Ed van der Elsken, Beethovenstraat, 1967 Color photograph 15 3/4 by 23 1/2 inches (40 by 60 cm), 20 by 24 inches (51 by 61 cm.) paper size
Mireille Mosler, Ltd is pleased to announce My Amsterdam, a selection of black and white vintage prints, color photographs and film by the Dutch artist Ed van der Elsken (1925-1990), chronicling post-war Amsterdam. The concept of this show was first conceived in 2005 by the British photographer Martin Parr for Foam, Fotografiemuseum Amsterdam.
Ed van der Elsken was one of the most influential figures in postwar Dutch photography. He is inextricably linked with Amsterdam, his place-of-birth where he photographed and filmed throughout his life. Van der Elsken captured every aspect of Amsterdam from the 1950s on. Working primarily with natural light, his objective was to show things as they are, without disrupting any integrity or mainstreaming his subjects. His openness to accident and the unexpected is indicative of the artist's lust for life and lends empathy to the strange and tender encounters captured. The quixotic technique often resulted in textures ranging from hard grains to soft blurs, playing upon the pictures' surface in a manner that elevated the atmosphere beyond the confines of its factual content. The unconventional technique and the gritty snapshot-like quality of Van der Elsken's work have been of great importance in the development of contemporary photography.

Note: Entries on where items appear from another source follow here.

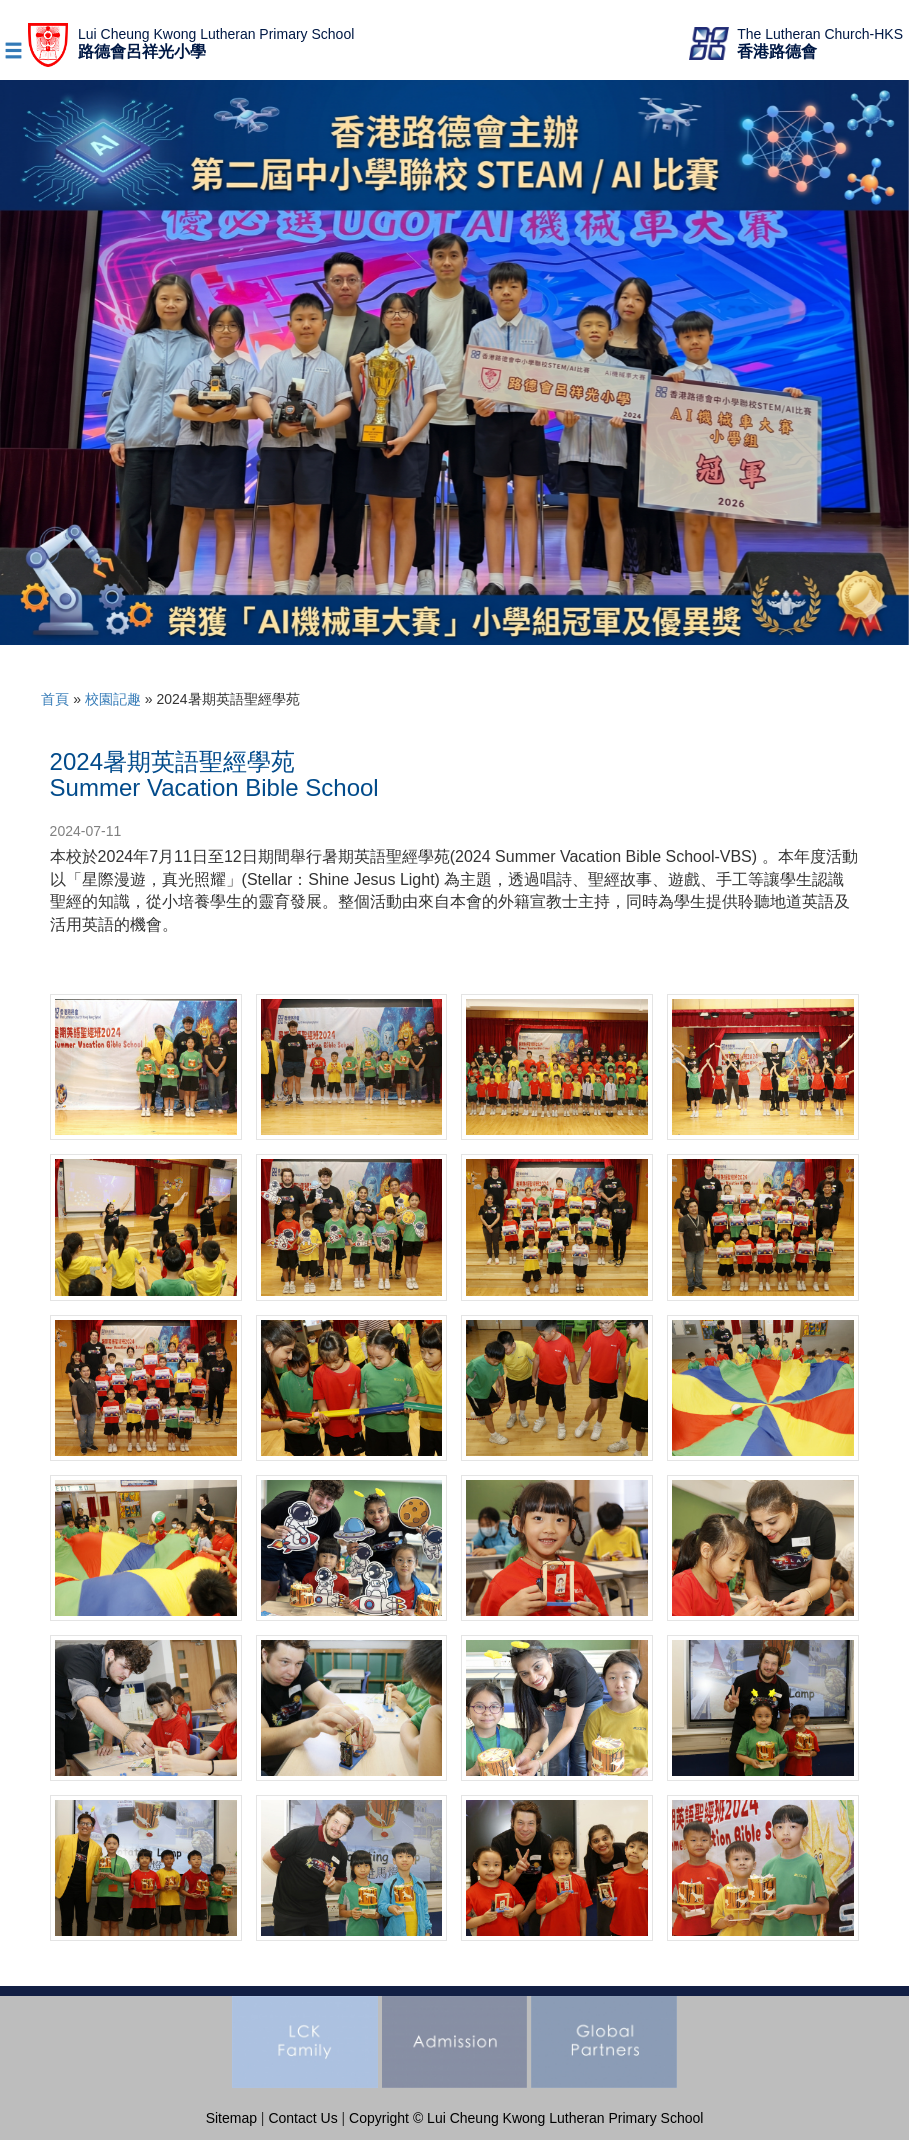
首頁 (55, 699)
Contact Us (302, 2118)
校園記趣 (113, 699)
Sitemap (231, 2118)
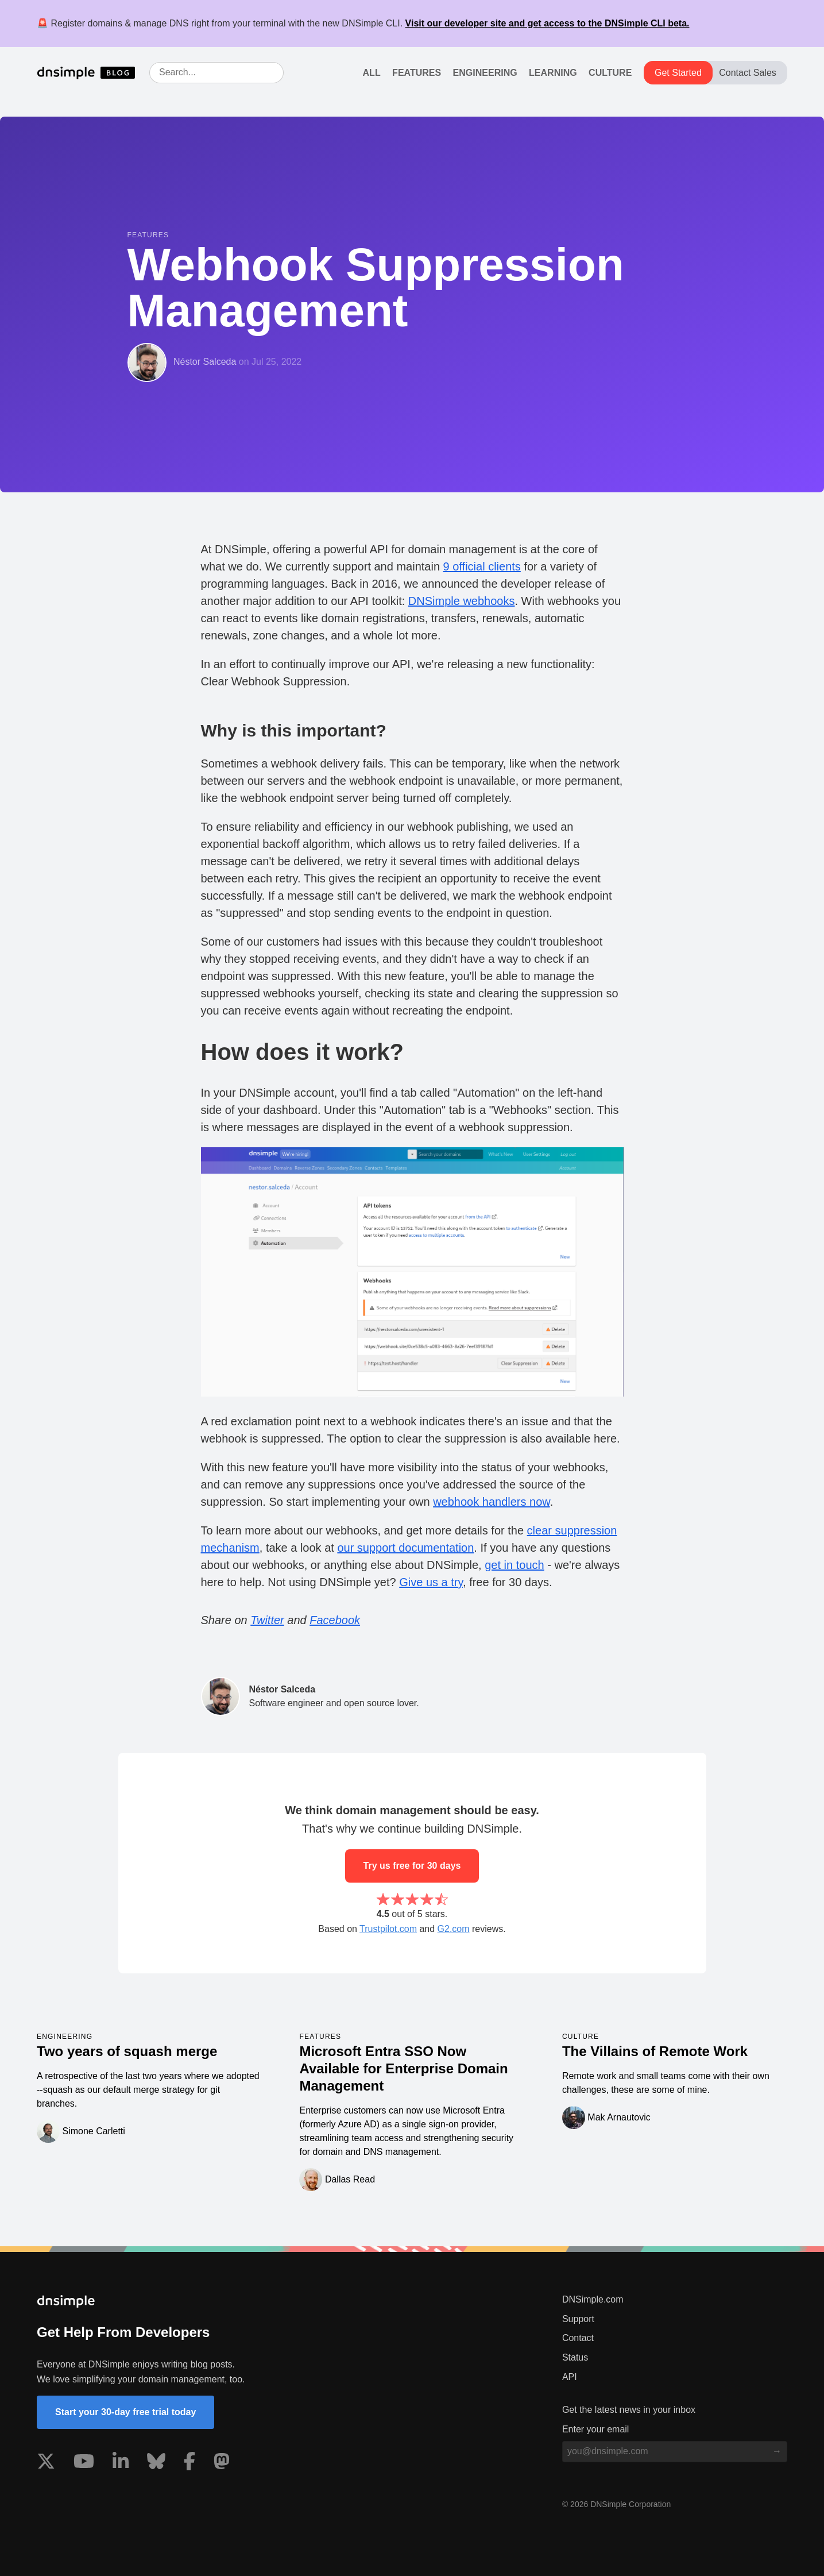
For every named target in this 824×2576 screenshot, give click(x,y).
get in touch (514, 1565)
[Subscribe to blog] (777, 2451)
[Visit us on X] (46, 2463)
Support (578, 2319)
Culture (610, 73)
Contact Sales (747, 73)
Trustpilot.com (388, 1929)
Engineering (485, 73)
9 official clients (482, 566)
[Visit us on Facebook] (189, 2463)
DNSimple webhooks (461, 601)
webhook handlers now (491, 1501)
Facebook (335, 1620)
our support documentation (405, 1547)
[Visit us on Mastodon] (222, 2463)
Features (416, 73)
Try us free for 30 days (412, 1866)
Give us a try (431, 1582)
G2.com (454, 1929)
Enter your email (595, 2429)
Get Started (678, 73)
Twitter (267, 1620)
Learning (553, 73)
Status (575, 2357)
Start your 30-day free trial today (125, 2412)
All (372, 73)
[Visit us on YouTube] (83, 2463)
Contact (578, 2338)
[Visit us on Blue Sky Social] (156, 2463)
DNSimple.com (593, 2299)
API (569, 2377)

Heavily influenced by Weegee and stylistically in-step with Brassai's shadowed city streets, Nan Goldin's sexual curiosity, Diane Arbus's eye for the bizarre and Robert Frank's recognition of cultural identity, Van der Elsken explored seedy city underbellies and rugged backwoods with complete surrender to his environment. As a brazen populist and champion of the underdog, he traveled the world, observing idiosyncrasies with a combination of intimacy and drama. Most often, his subject was his beloved, "pre-renovation" Amsterdam, though the underground nightclubs of Jazz-era Paris, and the culturally foreign countries he visited did not go unnoticed. In 1956, Van der Elsken published his first b/w photo-book Love on the left bank, capturing the life of artists in Saint-Germain de Pres in Paris and many of the color photographs in My Amsterdam were originally published in Eye Love You (1977) and Hallo! (1978).
Since 1960, Van der Elsken has been making movies. As part of My Amsterdam, the 16mm b/w film Fietsen (Cycling) (1965, 6 minutes), will be continuously shown. In this experimental film, Van der Elsken observes cyclists in Amsterdam, moving over the bridges on the canals. During the exhibition, a separate film program will be announced.
The Ed van der Elsken Estate is represented by Annet Gelink Gallery in Amsterdam and Howard Greenberg Gallery, New York.